Drive/Volume Failure Alert Needed

Hello, we need a volume failed alert when a volume is no longer responding, such as when a drive dies. And we need to know what host it is/was connected to.

Since New Relic Infrastructure Agent is always querying volumes to see if their capacity changes, would there be a way to alert us when the agent can’t get capacity data anymore regardless if drive removal was intentional or not? Ideally we’d only get an alert if the agent knew the OS was still running.

1 Like

Hey @bgaudreault! I see you also have a private support case going with a Support Engineer. (ticket #354048)

Let us know what helped you get all sorted—I am sure it will be something we can all learn from in the future. Thanks!

@bgaudreault
As there is not an out of the box solution, you will first need to setup custom attributes as described here. You would create a custom attribute called something like mountCount. On each host with 5 mount points you would then edit the config file so the value is 5 for mountCount. Do this similarly for each group of hosts with an identical number of drive volumes, so that each host has a custom attribute of mountCount with a value of the number of drives on that host.
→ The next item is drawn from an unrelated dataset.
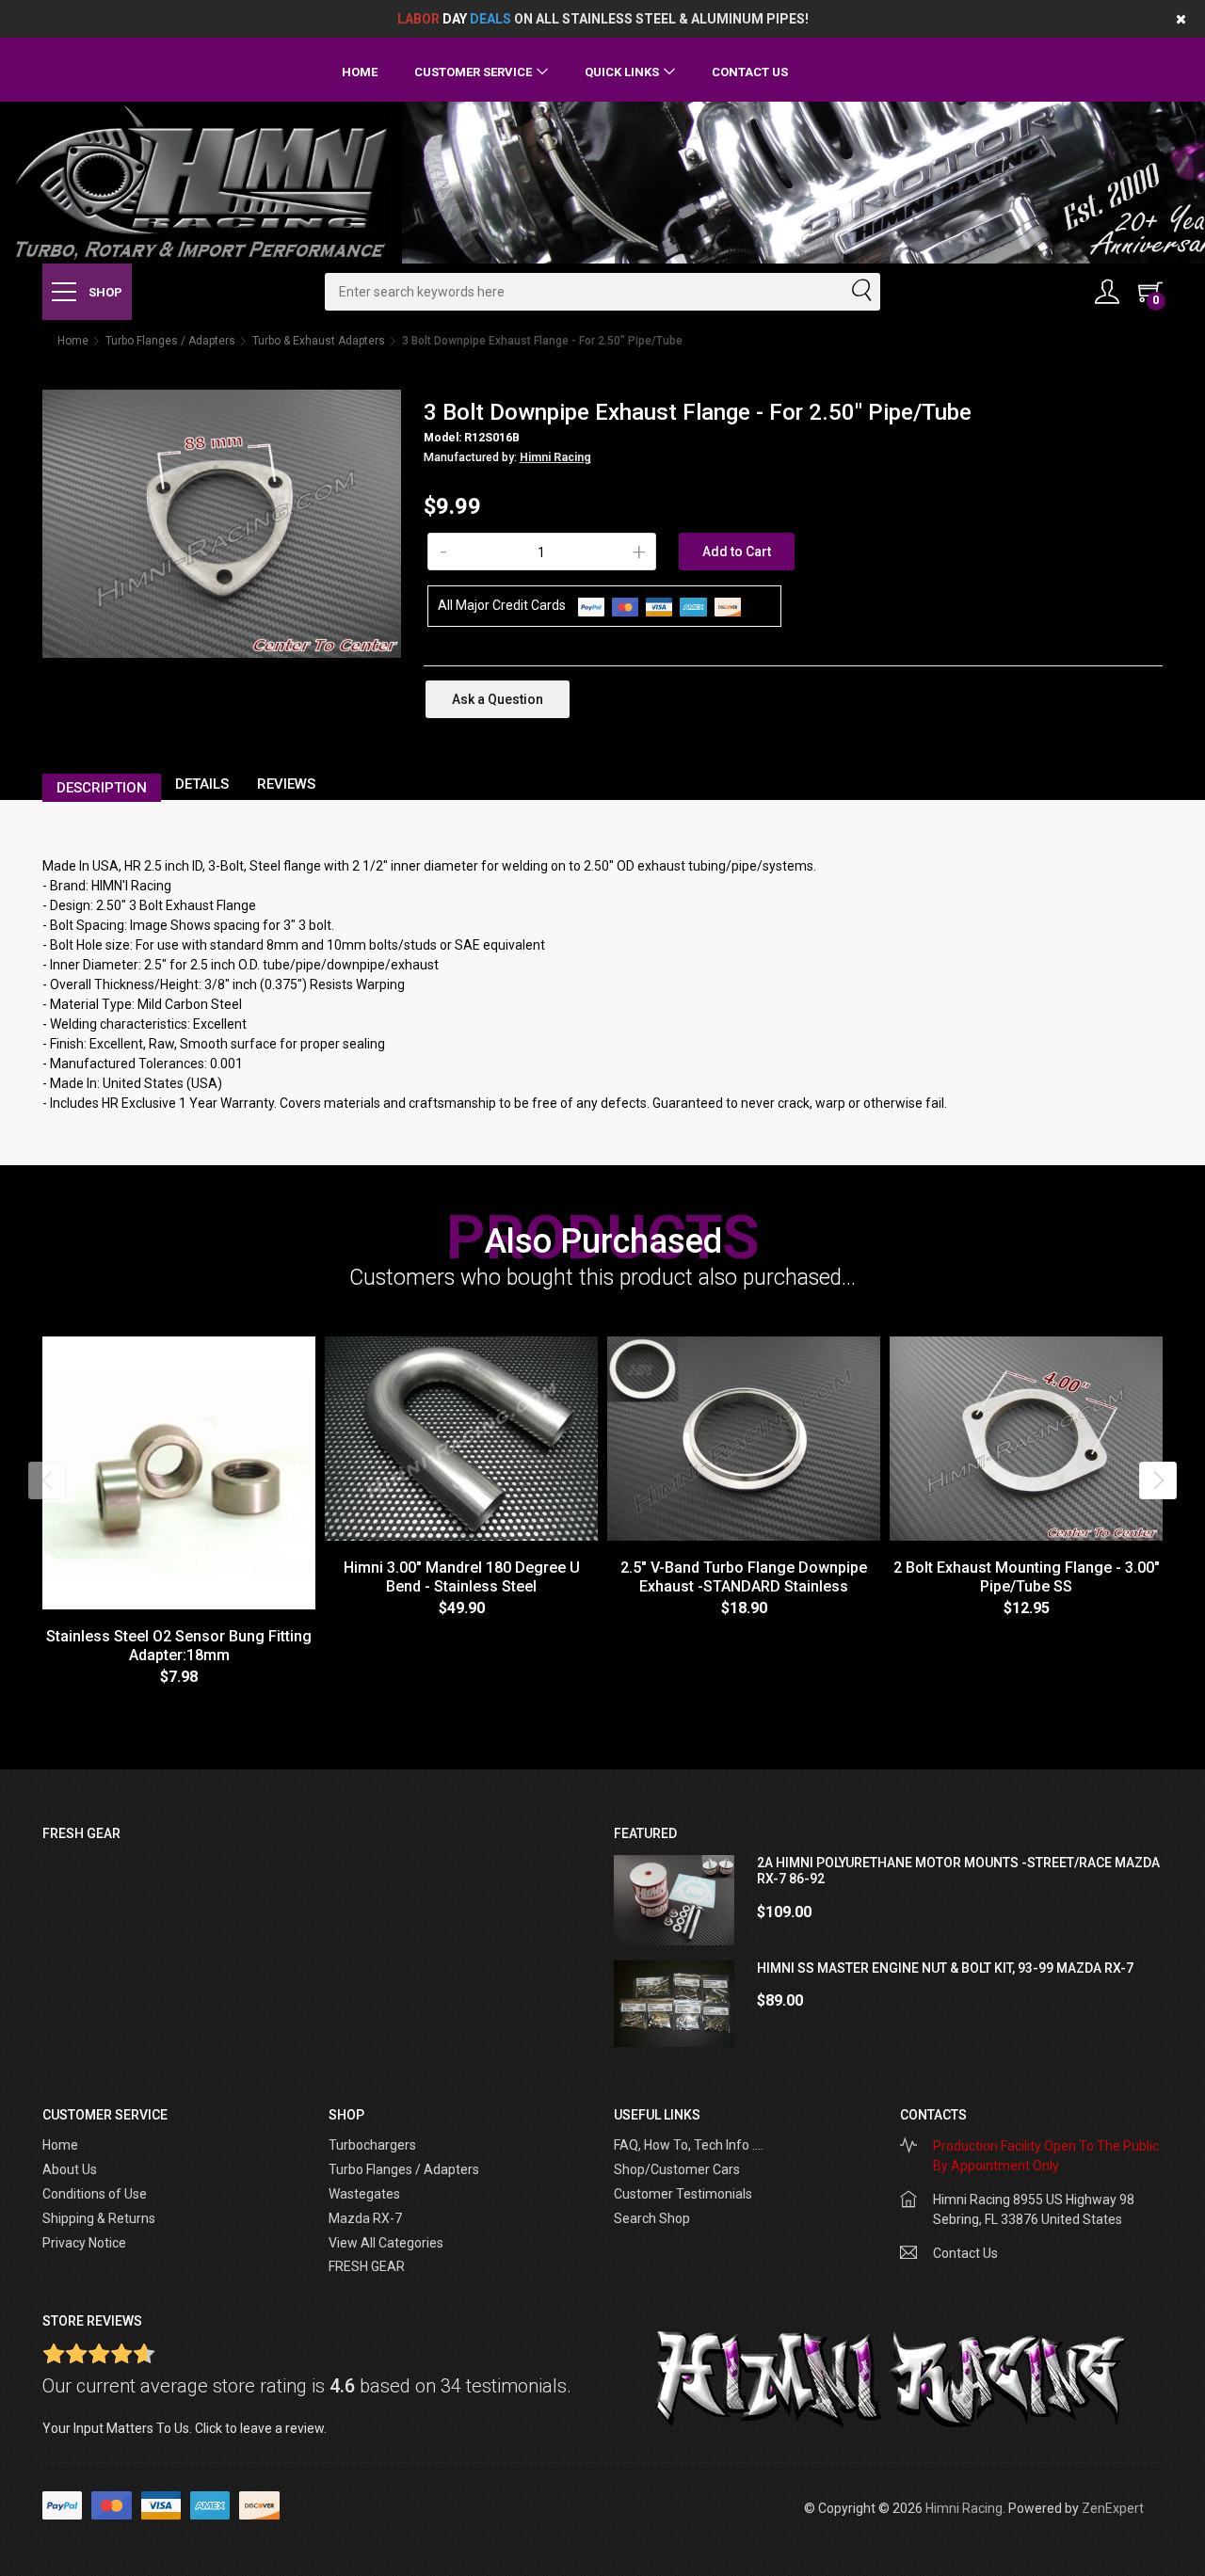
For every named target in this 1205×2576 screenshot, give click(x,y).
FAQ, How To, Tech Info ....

You will then be able to use something like the following query in a condition in your policy. You will only need one policy for multiple conditions where each condition would scope to the group of hosts containing identical mountCount values. Here is an example for the group of hosts with 5 mount points:

SELECT uniqueCount(entityAndMountPoint) FROM StorageSample where mountCount = '5' FACET hostname

You could then set the threshold to watch for this count to go below 5, along the lines of Query returns a value below 5 for at least 5 minutes. The for at least 5 minutes will watch to make sure the count remains lower than 5 for a full consecutive 5 minutes, so that ephemeral internet glitches do not result in a false positive violation.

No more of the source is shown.